Starbucks has turned its Bandera store in Santiago into something more than a place to grab a latte and leave. The company opened its first Smart Lounge in Latin America there on May 28, using the Chile location to test a format that tries to satisfy two very different habits at once: the coffeehouse as hospitality venue and the coffeehouse as work site.
The store is divided into two distinct experiences. The lower level keeps the feel of a classic Starbucks café, while the upper floor is built around communal worktables, private meeting rooms and individual focus areas. Starbucks said the new format was designed to elevate connection, inspiration and idea creation, and it framed Santiago’s financial district as the right place to launch a concept aimed at professionals who need flexible space to work, meet and connect. In Chile, the store is operated by Alsea.

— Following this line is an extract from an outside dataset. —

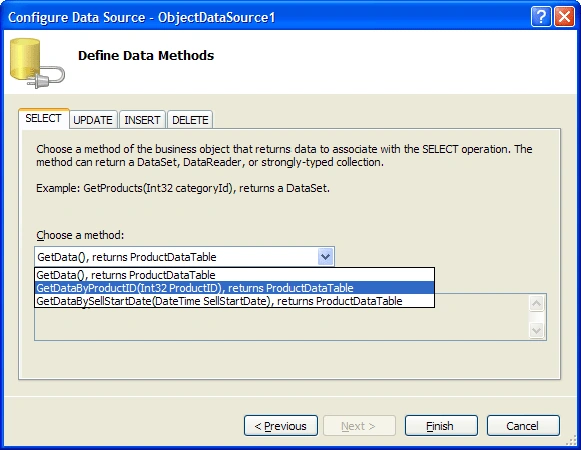Click the Finish button

[x=441, y=426]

The Smart Lounge idea is not new to Starbucks, but Santiago is the first time it has landed in Latin America. Starbucks first launched the format in Tokyo on July 30, 2020, working with Think Lab on a store that included enclosed solo working areas and a collaborative meeting zone. Customers there could reserve space through Think Lab’s smartphone app and pick up drinks from the first-floor café with Mobile Order and Pay. That Tokyo template makes the point clearly: this format was built for business users, teleconferences and quiet productivity as much as for coffee.
In Chile, the rules make the work-first intent even more explicit. Starbucks’ terms and conditions say the Smart Lounge spaces are intended for individual work, study or occasional meetings, and room use depends on availability and compliance with the store’s rules. That puts the company in the business of managing time, access and behavior inside the café, not just selling seats and drinks.

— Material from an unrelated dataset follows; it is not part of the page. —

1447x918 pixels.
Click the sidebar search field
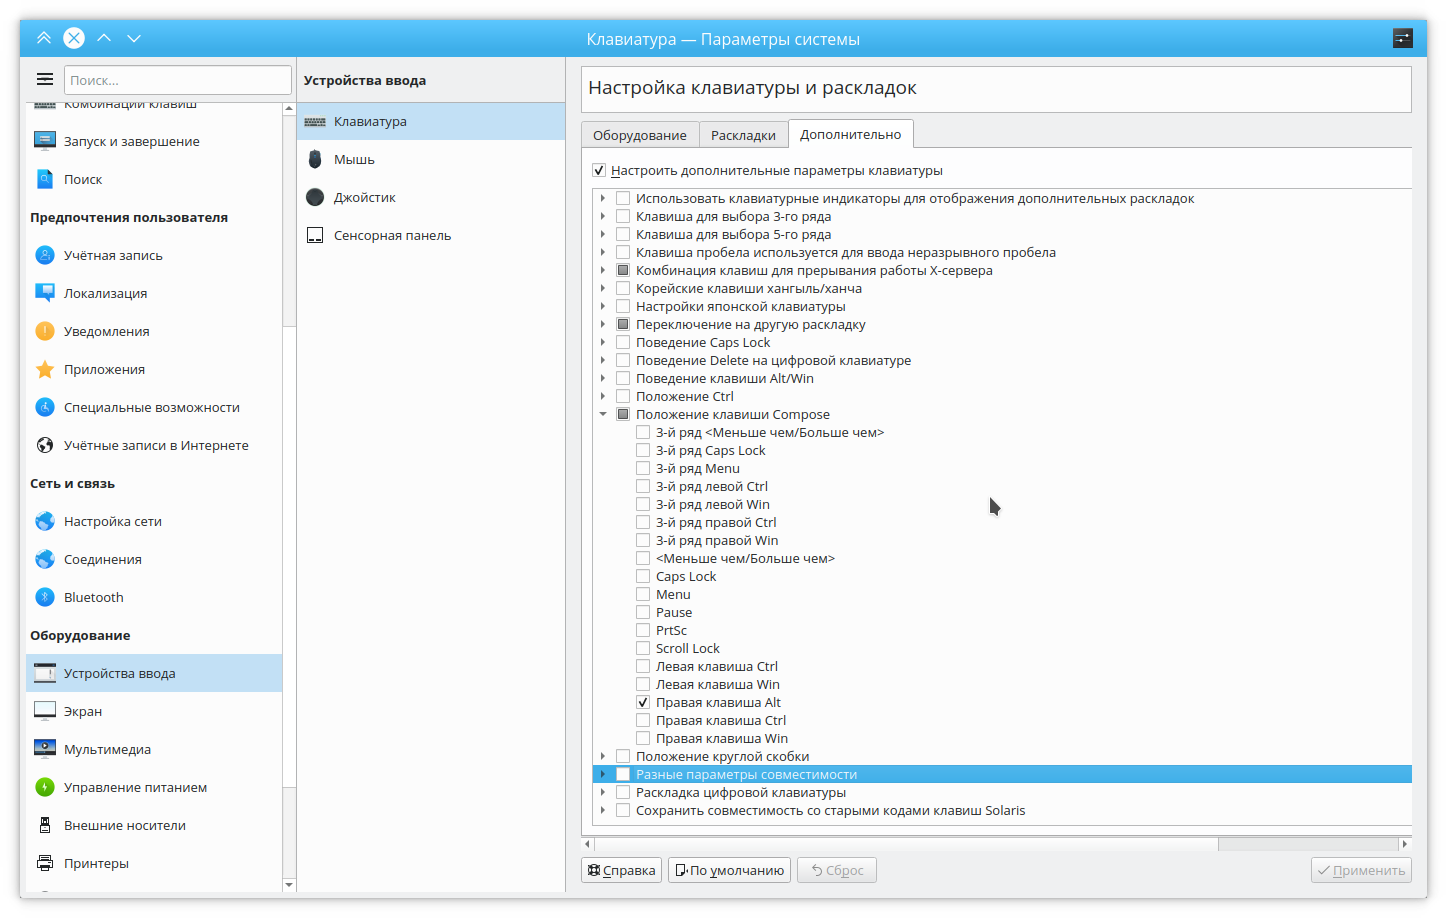pyautogui.click(x=178, y=80)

The opening also fits a broader pattern in Santiago. In 2022, Starbucks and Alsea announced that Paseo Los Dominicos in Santiago had become the company’s first Greener Store in Latin America and the Caribbean, part of a regional push that Starbucks said would extend to all new stores by the end of 2023. Taken together, the Greener Store milestone and the new Smart Lounge show how often Santiago has served as Starbucks’ test bed in the region. What is changing now is the expectation of what a coffee shop is supposed to be: not just welcoming, but workable.